#### Page excerpt

1. The Oh Henry! candy bar has at least three stories behind the name. I’ll let you pick your favorite. The first is that it was named after a boy who frequented the Williamson Candy Company quite often to flirt with the girls who worked there. Therefore, “Oh Henry!” would be kind of an exasperated, coy exclamation. Story #2 is that Henry was a young man who was often called to do odd jobs around the Williamson Company, which would make “Oh Henry!” a call for help. Finally, consider that the bar was invented by one Tom Henry. Makes more sense to me that the bar was probably named after him, although I like the flirting story the best.
2. Salisbury steak was invented by Dr. James H. Salisbury. He thought that fruits and veggies were bad for humans and caused heart disease, tumors, mental illness, tuberculosis and all kinds of horrible ailments. He invented the Salisbury steak (which is really just hamburger steak) to convince people to change their diet to mostly meat.

Saved entries:
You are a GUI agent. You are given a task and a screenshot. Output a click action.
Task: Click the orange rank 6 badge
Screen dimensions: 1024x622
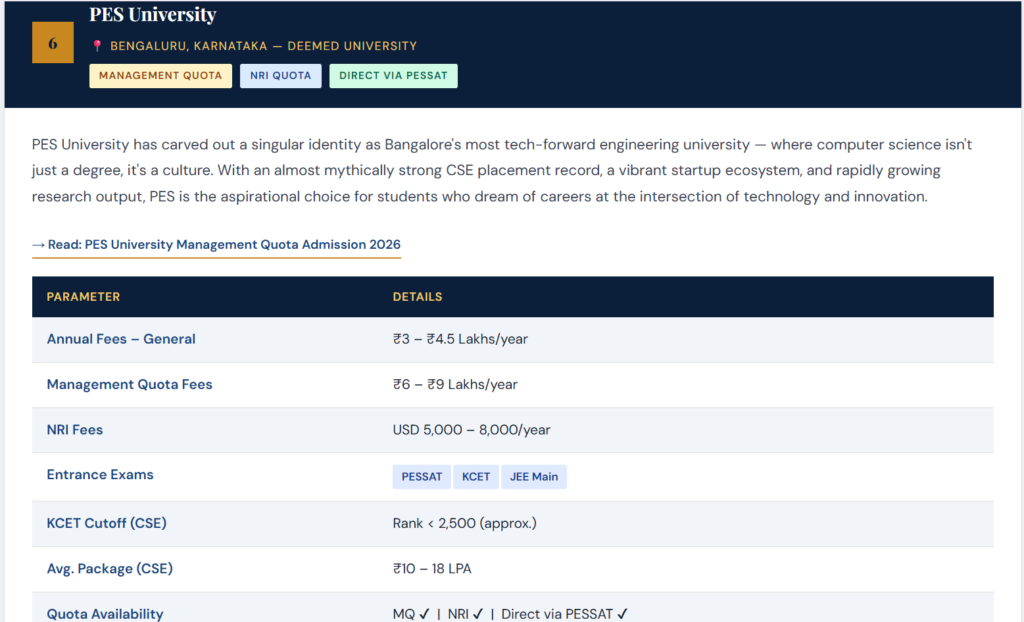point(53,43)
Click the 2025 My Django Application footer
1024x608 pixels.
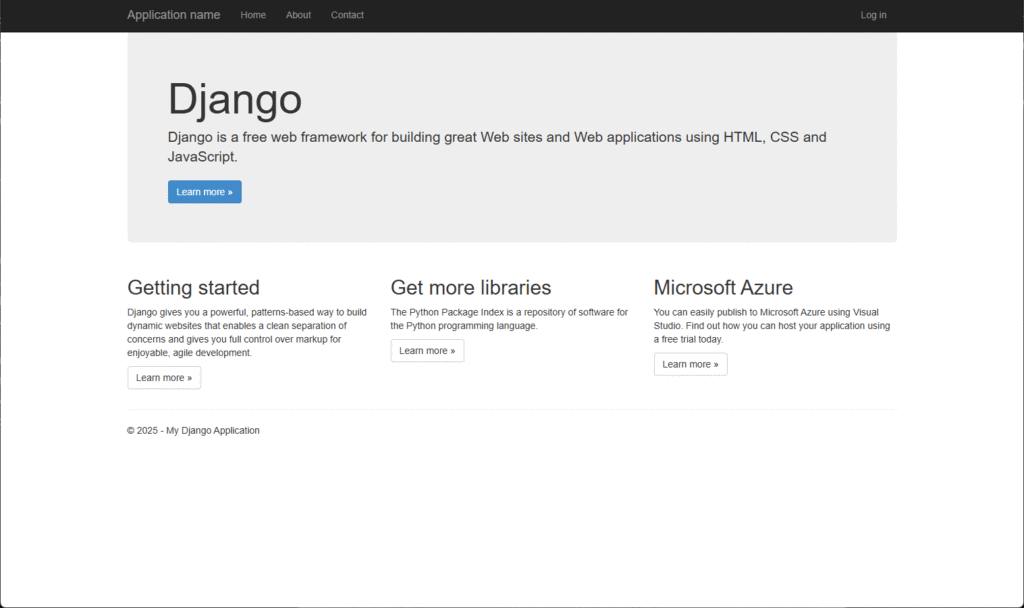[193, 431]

#### Aim of the exercise
Pick up the text on the stories behind food names where it stops, beginning after its last sentence.

#### Task response
3. Crepes Suzette has quite the tale behind it. In 1896, Edward VII, Prince of Wales, was eating at the Café de Paris in Monte Carlo. He ordered a special dessert and was pleased when the waiter brought out a flaming dish. When the dessert was dedicated to him, the Prince declined and asked if the dish could be named after his dining companion, Suzette. Some sources dispute this story, though, so take it with an ounce of Grand Marnier.
4. Beef Wellington was named after Arthur Wellesley, 1st Duke of Wellington. Wellington boots (”Wellies”) were also named after him. The story is either that it was his favorite dish, or that chefs could dump whatever crap they wanted to in a bowl and cover it with pastry and he would eat it. I’m more inclined to believe the latter – other accounts of the Duke say that he had no interest in creature comforts whatsoever and would repeatedly eat “cold meat” and bread for breakfast.
5. Eggs Benedict is another one with multiple stories (I guess maybe they all are). Story #1 - In 1894, a stockbroker by the last name of Benedict visited the Waldorf hotel in New York with a hangover one morning. He asked for toast, bacon and poached eggs with Hollandaise sauce on the side, believing it to be the perfect remedy to his drink-induced illness. The Waldorf decided to keep it on the menu, but changed a few ingredients a bit. Story #2 – The head chef at Delmonico’s created the dish for socialite Mrs. LeGrand Benedict in 1893. I like the hangover story best.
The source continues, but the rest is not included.